En medio de las negociaciones por el reajuste del salario mínimo que debe comenzar a regir el 1 de mayo, el presidente de la Central Unitaria de Trabajadores (CUT), José Manuel Díaz, abordó los primeros acercamientos con el Gobierno, marcados por la exposición de una propuesta sindical que apunta no solo al guarismo del ingreso base, sino a una política salarial más amplia.
En entrevista con radio Pauta, el dirigente detalló que ya se han concretado dos reuniones con el Ejecutivo, encabezadas por los ministros de Hacienda y del Trabajo, Jorge Quiroz y Tomás Rau, junto a sus equipos.
Según explicó, el primer encuentro tuvo un carácter inicial. «La primera fue una reunión protocolar donde vimos los parámetros, las buenas intenciones de negociación de aquí en adelante», indicó, destacando que ambas partes delinearon el marco en que se desarrollará el diálogo.
En la segunda cita, en tanto, la CUT presentó su propuesta técnica, donde enfatizó que la discusión excede el monto del salario mínimo. «La negociación del salario mínimo para la CUT no solamente es interpretar el reajuste del guarismo (…), sino que nosotros negociamos una política salarial«, afirmó, apuntando a medidas complementarias que permitan fortalecer el ingreso de los trabajadores.
Entre los elementos centrales, Díaz subrayó que para la multisindical resulta inaceptable que trabajadores con jornada completa permanezcan bajo la línea de la pobreza. «Es inconcebible que trabajadores con contrato y jornada completa estén bajo la línea de la pobreza», sostuvo.
En esa línea, ejemplificó que el salario mínimo actual -de $539.000 brutos- se traduce en cerca de $430.000 líquidos, cifra que, según planteó, está por debajo de los niveles de pobreza.

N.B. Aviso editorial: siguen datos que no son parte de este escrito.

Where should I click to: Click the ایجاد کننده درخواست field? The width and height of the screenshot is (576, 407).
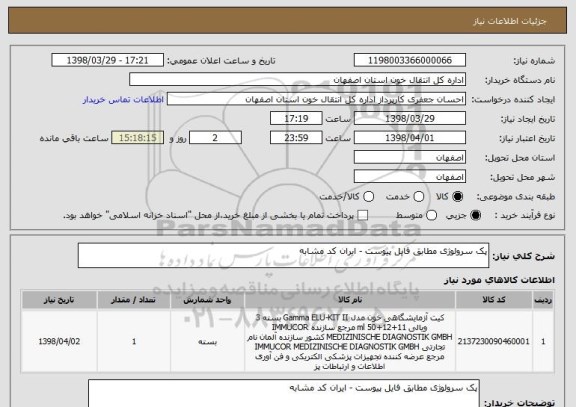(316, 99)
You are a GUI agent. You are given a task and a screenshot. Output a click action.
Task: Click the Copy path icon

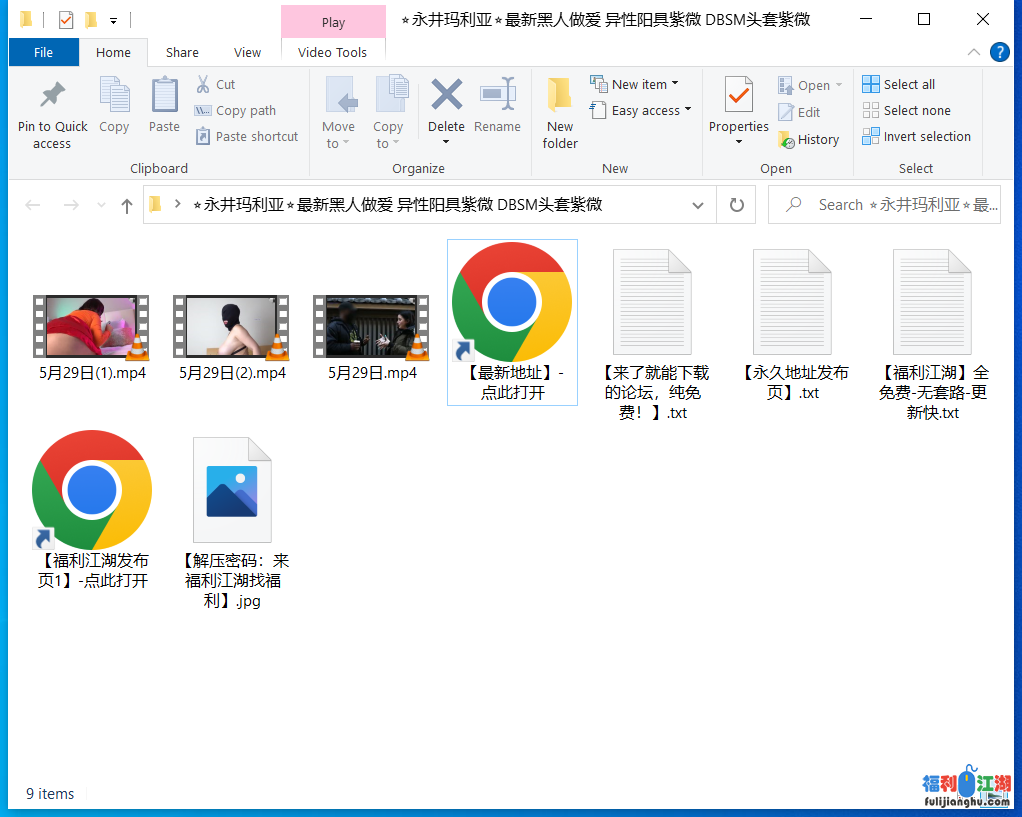tap(203, 111)
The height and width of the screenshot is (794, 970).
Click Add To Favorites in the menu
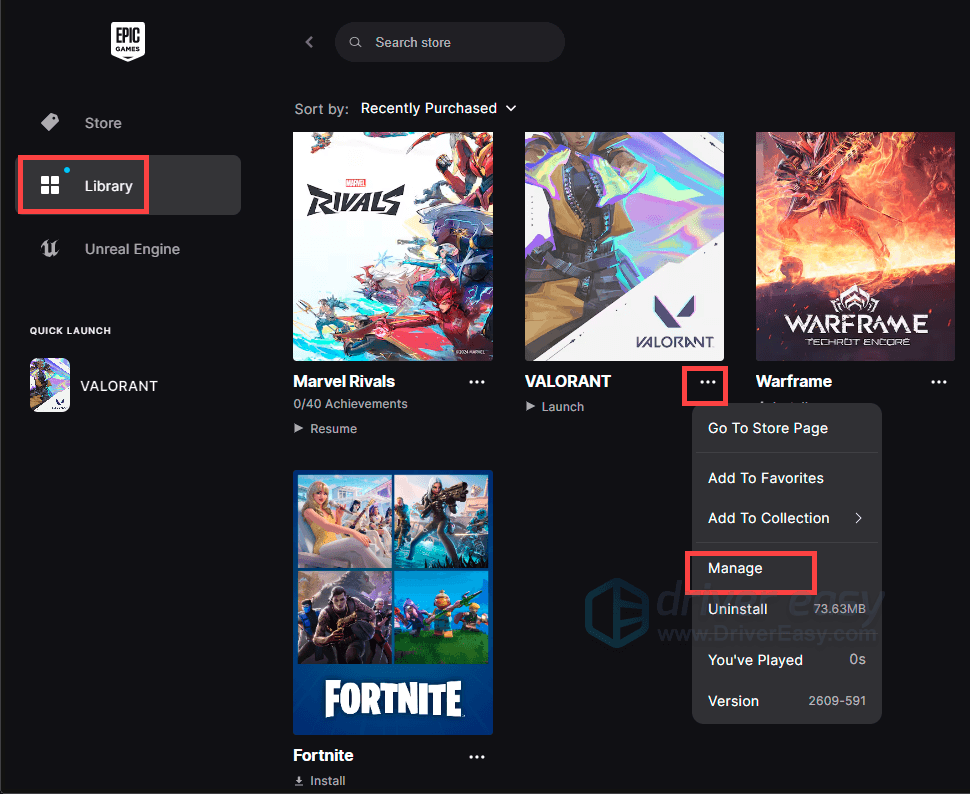point(765,478)
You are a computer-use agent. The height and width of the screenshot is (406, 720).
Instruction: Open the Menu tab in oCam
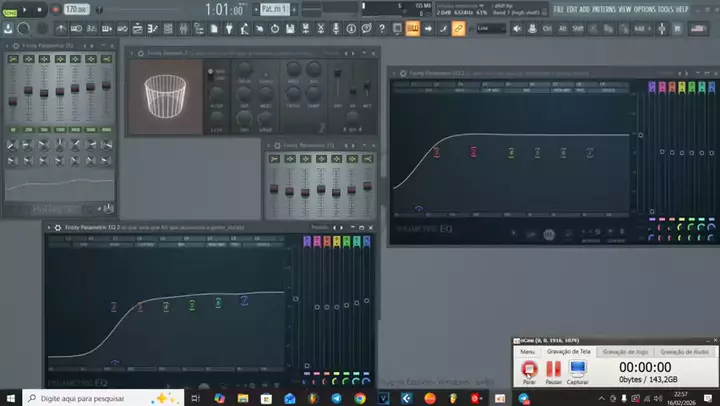tap(527, 352)
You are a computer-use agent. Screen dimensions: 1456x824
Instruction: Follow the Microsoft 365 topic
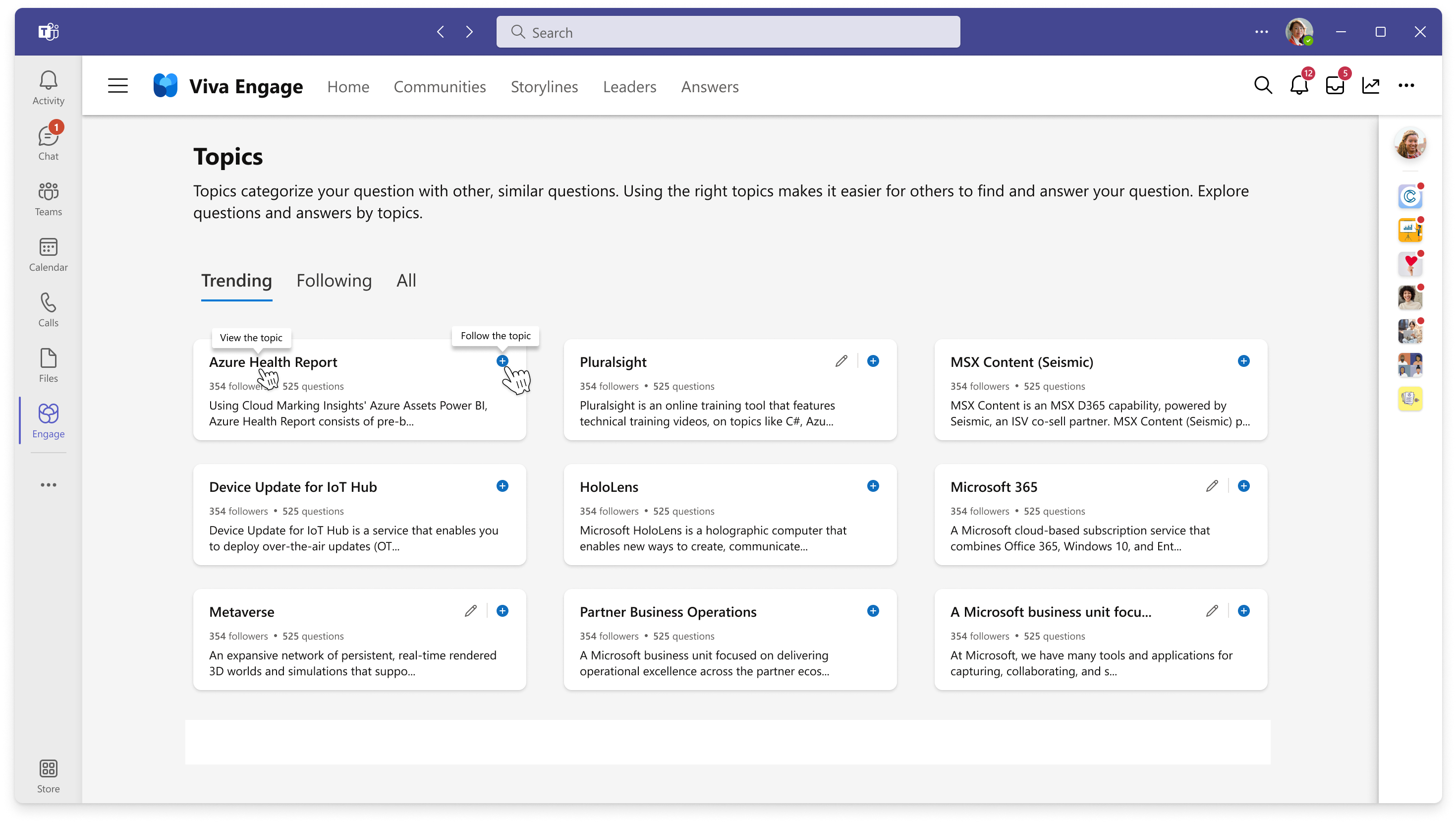pos(1244,486)
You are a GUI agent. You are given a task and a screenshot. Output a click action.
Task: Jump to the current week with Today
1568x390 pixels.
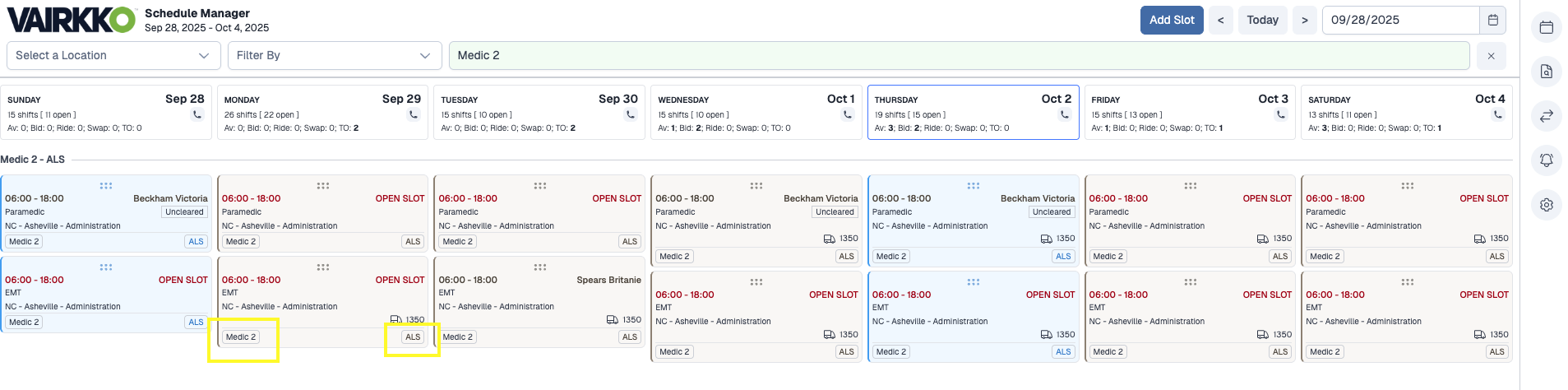pos(1262,20)
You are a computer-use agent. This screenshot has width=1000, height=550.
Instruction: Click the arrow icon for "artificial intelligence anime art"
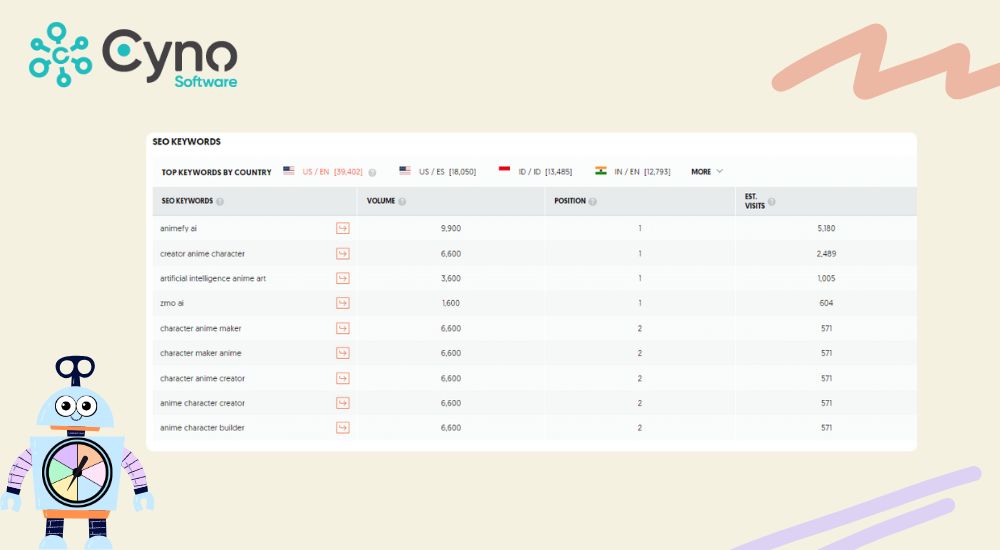[342, 278]
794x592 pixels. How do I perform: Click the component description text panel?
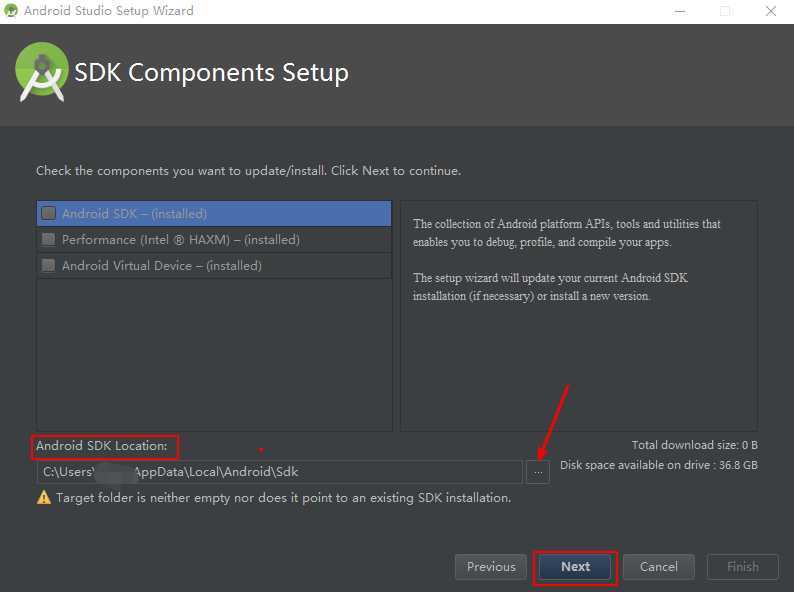(x=579, y=316)
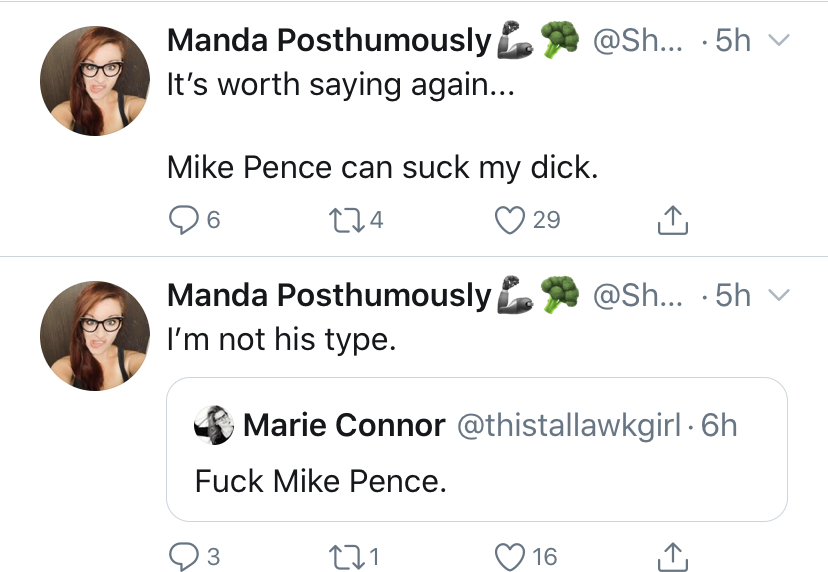Share the second tweet via share icon
This screenshot has height=572, width=828.
(x=673, y=557)
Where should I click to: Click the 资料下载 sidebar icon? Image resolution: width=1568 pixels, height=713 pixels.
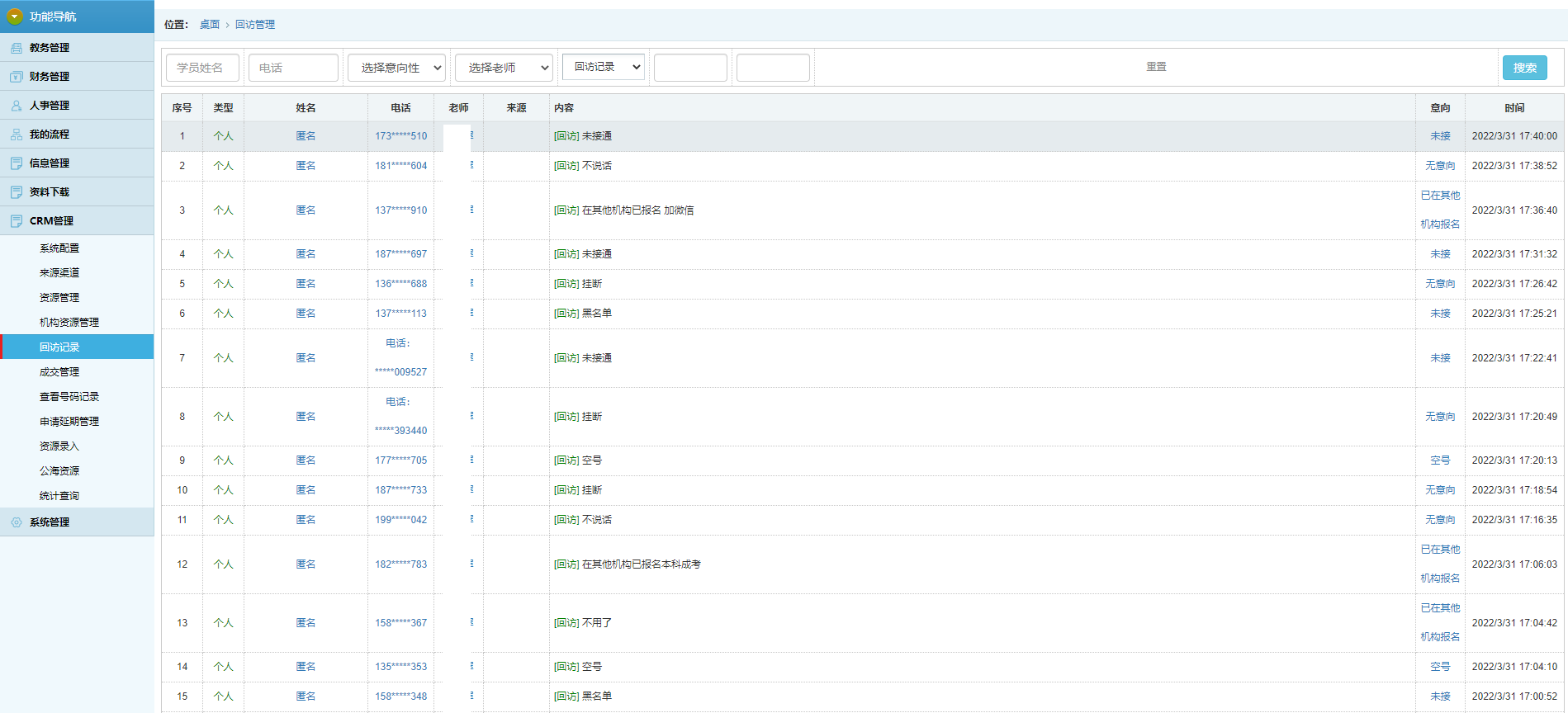click(16, 192)
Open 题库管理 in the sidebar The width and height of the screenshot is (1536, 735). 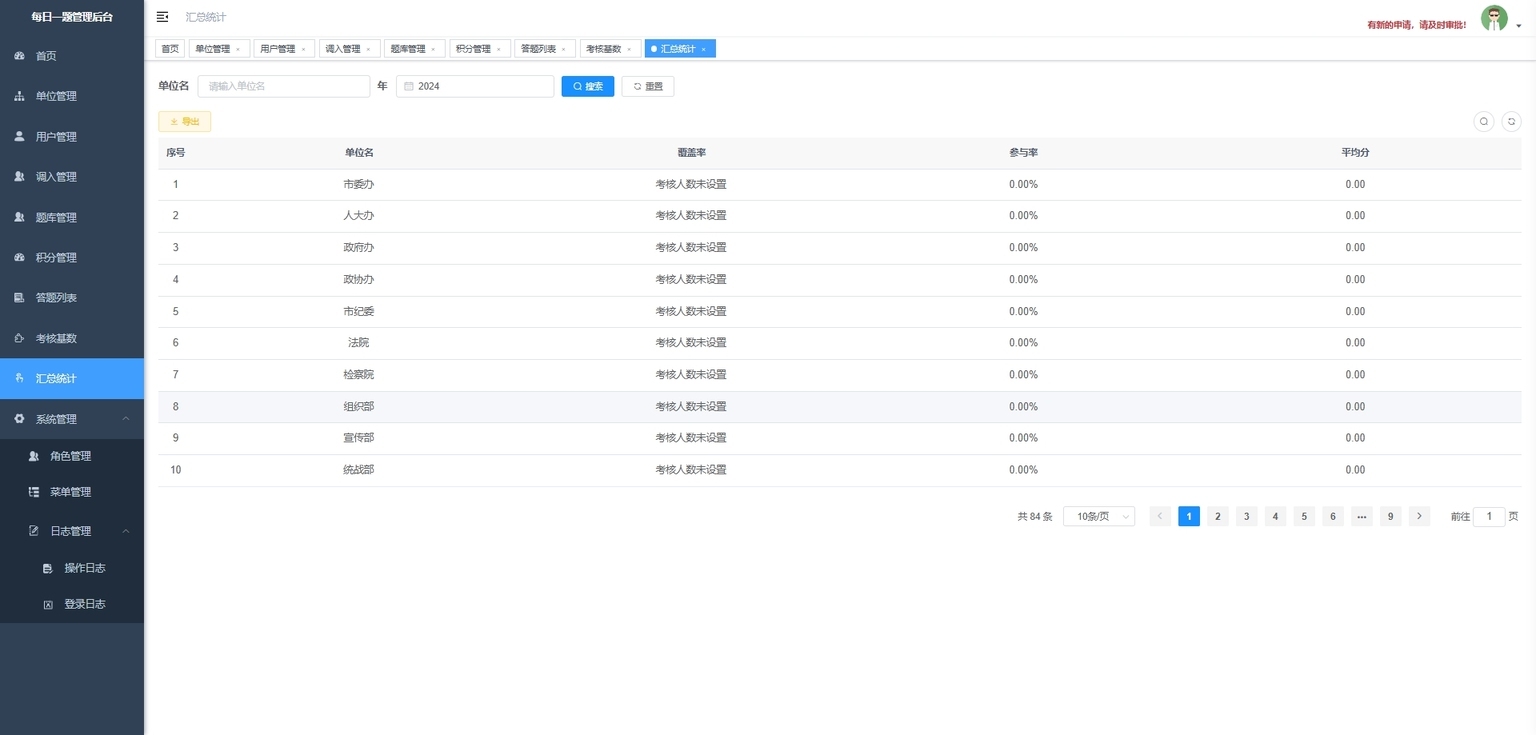tap(56, 217)
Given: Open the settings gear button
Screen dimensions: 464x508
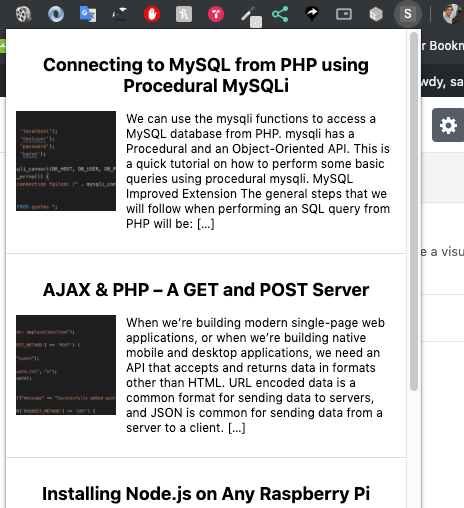Looking at the screenshot, I should (x=448, y=125).
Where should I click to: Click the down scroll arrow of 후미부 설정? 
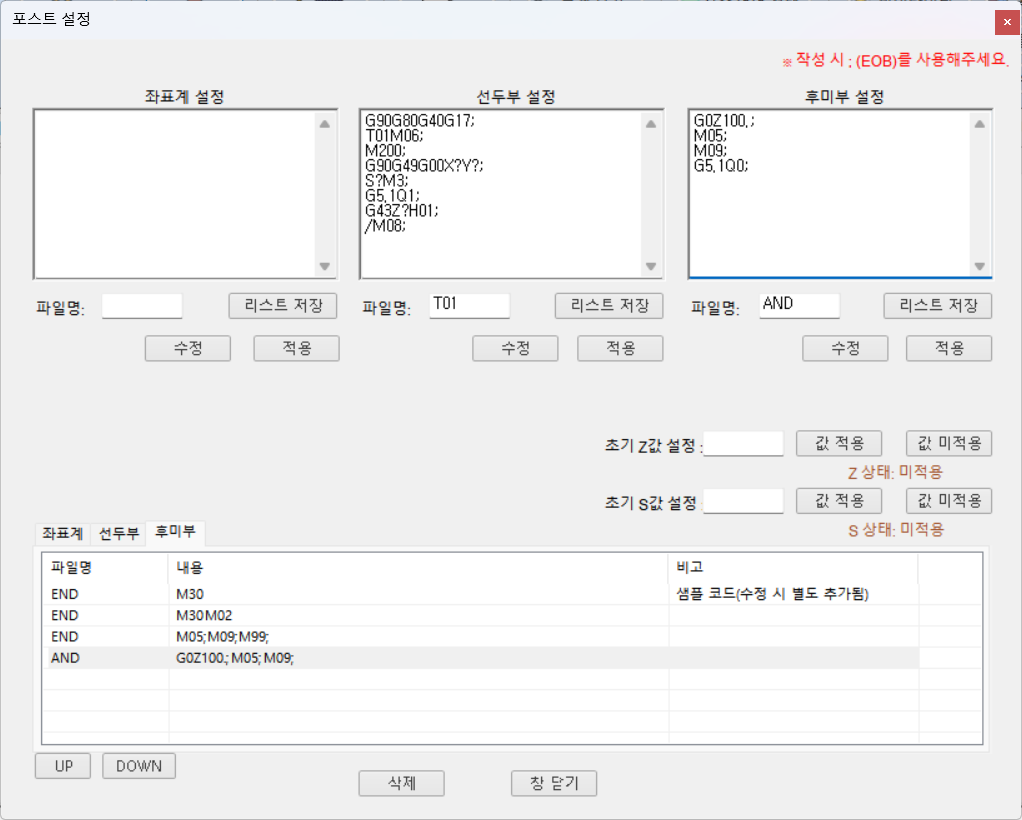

A esto sumó el alza del costo de vida, destacando que «la canasta básica de alimentos subió a $91.000 por persona».
El dirigente también advirtió sobre la pérdida de poder adquisitivo de los salarios en el contexto inflacionario. «El salario está perdiendo entre un 20% a un 30% de valor adquisitivo«, afirmó, atribuyendo este fenómeno tanto a factores externos, como el alza del petróleo, como a decisiones internas de política económica.
Díaz aseguró que los planteamientos de la CUT se sustentan en datos de organismos oficiales. «Nuestros datos son del Fondo Monetario Internacional, son del Banco Central, son del Ministerio de Desarrollo Social, son del INE y son del propio Ministerio de Hacienda», precisó.
Respecto del proceso de negociación, anticipó que el Gobierno presentará una contrapropuesta en los próximos días.
«El lunes a las 17 horas le corresponde al gobierno presentar su propuesta (…), y nosotros el día martes volvemos a juntarnos (…) a hacer la negociación real», explicó.
Consultado por la complejidad del escenario, reconoció que el contexto económico dificulta los acuerdos. «La negociación no es fácil en el contexto que estamos«, dijo, aunque recalcó la necesidad de que el Estado contribuya a mitigar el impacto del alza de precios.
En ese sentido, cuestionó que un eventual reajuste limitado a compensar la inflación pasada no resolvería el problema de fondo. «Es decir, los trabajadores van a ser pobres. Todos los trabajadores van a bajar en su poder adquisitivo en un 20%, y nuestra aspiración es subir», afirmó.
Díaz también dejó abierta la posibilidad de avanzar en acuerdos plurianuales, siempre que exista un objetivo claro. «Nos preguntaron si teníamos disponibilidad de hacerlo a dos o tres años (…), pero con un horizonte, es decir, superar una línea», indicó, recordando experiencias previas en administraciones anteriores.
Sin embargo, advirtió que, pese a los incrementos nominales registrados en años recientes, la inflación ha erosionado parte importante de esas alzas.
Más allá de las cifras, el dirigente insistió en que la discusión tiene un componente estructural. «La gente en Chile va a tener menos plata para comprar (…). Y eso significa bajar la calidad de vida de todos los ciudadanos», enfatizó.
40 horas
Finalmente, abordó la implementación de la ley de 40 horas laborales, tras una reunión con la Dirección del Trabajo. En esa instancia, la CUT planteó preocupaciones sobre su aplicación. «Primero es que la normativa se aplique en torno al espíritu de la ley», dijo, junto con pedir mayores fiscalizaciones ante eventuales incumplimientos.
Asimismo, mencionó denuncias en algunas empresas. «Falabella, de Temuco, está cambiando la jornada (…) en forma arbitraria con los sindicatos», afirmó, insistiendo en que la reducción de jornada debe traducirse en una mejora real en la calidad de vida de los trabajadores.